There is evidence now that diet can alter gene expression. If you love sweets and cannot resist, it could be due to womb-life. In other words, the mother’s compulsion becomes your destiny. This can explain a good percentage of obesity in children. Bad eating habits begin in the womb as do so many other compulsions. More evidence is piling up to show how this early start can predict the early onset of disease and a shortened lifespan. (See the work of Keith Godfrey, Univ. Of Southampton (See http://www.southampton.ac.uk/medicine/research/themes/epigenetics.page). And also New Scientist, 7 December, 2013). The fetus is not only aware of certain tastes and smells in the mother while she is carrying, but those memories can last a lifetime, and can affect so much of our interests later on. Mothers ingesting carrot juice during pregnancy had children who preferred it.
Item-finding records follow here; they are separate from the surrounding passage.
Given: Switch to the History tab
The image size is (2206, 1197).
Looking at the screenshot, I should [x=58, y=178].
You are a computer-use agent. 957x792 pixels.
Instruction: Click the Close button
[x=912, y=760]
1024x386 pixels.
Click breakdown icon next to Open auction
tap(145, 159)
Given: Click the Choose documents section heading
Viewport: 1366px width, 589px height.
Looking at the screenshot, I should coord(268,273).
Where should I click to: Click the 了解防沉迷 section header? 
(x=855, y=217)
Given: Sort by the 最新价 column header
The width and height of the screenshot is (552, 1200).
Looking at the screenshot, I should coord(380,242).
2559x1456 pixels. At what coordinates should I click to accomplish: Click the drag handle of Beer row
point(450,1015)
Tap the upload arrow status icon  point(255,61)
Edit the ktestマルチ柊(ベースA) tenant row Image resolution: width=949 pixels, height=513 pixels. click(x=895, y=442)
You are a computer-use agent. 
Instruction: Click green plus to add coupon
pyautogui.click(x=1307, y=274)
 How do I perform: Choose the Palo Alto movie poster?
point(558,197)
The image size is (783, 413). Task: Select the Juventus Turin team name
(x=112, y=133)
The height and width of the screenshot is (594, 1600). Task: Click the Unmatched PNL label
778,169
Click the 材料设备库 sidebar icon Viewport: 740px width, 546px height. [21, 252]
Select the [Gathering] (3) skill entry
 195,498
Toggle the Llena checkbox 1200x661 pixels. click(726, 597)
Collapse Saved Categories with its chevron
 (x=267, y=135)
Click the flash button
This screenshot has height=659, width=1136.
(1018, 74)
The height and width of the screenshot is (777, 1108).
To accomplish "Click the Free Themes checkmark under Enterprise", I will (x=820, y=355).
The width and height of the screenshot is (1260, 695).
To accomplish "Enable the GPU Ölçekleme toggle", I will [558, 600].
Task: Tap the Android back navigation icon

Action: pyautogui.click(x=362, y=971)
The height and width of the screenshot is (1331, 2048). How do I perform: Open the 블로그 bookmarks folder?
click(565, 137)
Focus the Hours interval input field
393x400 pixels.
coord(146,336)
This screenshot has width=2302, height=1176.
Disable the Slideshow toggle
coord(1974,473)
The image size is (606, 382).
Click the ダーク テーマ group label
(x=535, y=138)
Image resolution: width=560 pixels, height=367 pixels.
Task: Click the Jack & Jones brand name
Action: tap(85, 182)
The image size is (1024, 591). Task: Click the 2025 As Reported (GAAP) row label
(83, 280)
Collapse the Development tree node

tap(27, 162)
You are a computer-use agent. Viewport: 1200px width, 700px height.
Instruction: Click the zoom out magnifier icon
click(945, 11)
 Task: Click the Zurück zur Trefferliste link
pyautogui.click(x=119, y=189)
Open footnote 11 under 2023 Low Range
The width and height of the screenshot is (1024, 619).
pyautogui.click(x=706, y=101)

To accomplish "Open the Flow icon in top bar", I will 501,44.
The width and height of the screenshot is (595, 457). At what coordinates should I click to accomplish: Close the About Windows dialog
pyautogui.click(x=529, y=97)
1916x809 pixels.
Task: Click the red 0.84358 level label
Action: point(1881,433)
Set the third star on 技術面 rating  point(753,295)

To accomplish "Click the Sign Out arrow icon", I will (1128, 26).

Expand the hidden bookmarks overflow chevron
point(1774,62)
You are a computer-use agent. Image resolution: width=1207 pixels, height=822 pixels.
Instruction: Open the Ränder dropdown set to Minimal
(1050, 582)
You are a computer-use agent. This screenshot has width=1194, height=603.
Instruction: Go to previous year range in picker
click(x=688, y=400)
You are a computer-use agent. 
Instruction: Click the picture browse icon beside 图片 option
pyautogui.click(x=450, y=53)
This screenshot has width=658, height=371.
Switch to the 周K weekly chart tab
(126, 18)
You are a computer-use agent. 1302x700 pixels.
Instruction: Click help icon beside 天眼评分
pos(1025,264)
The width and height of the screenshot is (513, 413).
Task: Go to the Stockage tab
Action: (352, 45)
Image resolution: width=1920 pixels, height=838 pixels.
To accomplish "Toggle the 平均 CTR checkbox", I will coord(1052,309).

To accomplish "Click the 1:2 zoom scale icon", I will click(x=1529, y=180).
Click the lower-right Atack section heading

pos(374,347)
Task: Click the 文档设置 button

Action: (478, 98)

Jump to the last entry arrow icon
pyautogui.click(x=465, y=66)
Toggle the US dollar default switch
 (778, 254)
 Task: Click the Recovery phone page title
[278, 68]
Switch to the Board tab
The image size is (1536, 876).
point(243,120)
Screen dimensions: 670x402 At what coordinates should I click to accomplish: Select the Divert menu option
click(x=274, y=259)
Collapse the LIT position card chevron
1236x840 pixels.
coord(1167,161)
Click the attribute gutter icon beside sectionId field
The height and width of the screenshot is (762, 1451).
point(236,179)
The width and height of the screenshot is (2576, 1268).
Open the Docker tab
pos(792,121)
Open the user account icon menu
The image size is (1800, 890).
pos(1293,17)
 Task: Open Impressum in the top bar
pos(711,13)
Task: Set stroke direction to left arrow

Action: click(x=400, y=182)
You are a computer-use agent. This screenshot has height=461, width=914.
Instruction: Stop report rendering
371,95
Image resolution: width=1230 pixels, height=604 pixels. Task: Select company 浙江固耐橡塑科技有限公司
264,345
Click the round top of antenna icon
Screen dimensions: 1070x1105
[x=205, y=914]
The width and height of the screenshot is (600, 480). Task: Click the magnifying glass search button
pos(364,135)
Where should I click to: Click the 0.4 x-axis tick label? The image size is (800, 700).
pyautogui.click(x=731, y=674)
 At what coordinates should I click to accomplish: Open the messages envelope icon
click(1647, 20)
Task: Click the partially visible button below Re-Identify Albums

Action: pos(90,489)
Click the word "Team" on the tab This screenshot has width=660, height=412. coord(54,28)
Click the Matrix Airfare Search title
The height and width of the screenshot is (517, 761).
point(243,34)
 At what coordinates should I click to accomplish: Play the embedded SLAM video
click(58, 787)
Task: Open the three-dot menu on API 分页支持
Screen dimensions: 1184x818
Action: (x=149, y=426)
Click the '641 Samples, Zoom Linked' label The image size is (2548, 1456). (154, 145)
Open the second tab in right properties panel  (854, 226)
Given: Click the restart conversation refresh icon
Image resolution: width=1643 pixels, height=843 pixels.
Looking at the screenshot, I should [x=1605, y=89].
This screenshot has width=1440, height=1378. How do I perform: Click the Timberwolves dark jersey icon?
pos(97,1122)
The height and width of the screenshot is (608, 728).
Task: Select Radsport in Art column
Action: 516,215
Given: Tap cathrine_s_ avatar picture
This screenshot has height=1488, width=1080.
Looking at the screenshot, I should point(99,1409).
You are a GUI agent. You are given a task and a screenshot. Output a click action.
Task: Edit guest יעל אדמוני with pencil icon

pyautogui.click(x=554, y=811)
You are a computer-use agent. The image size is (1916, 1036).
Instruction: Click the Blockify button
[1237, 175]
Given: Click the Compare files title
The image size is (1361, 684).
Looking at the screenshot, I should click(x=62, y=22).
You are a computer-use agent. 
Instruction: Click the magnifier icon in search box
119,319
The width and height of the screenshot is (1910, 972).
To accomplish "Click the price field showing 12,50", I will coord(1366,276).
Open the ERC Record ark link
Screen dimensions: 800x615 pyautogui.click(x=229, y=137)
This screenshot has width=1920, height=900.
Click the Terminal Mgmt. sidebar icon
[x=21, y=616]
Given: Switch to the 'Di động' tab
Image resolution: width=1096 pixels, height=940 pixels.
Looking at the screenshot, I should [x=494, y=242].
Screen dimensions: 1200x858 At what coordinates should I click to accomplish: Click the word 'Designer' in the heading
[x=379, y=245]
It is not just diet, that is the obvious one, but think about fear; it can be passed down, as well. So are we born fearful? Could be. We can be jumpy, nervous and erratic, all due to epigenetics. Mice who associated a certain smell with an electric jolt became fearful in the presence of that smell. It seems so early as to be genetic, but it is more likely to be epigenetic, the condition of the mother (and father) while carrying. This should teach us something about memory; for memories while being carried can last decades and drive and/or channel behavior. We do not simply “grow out of it.”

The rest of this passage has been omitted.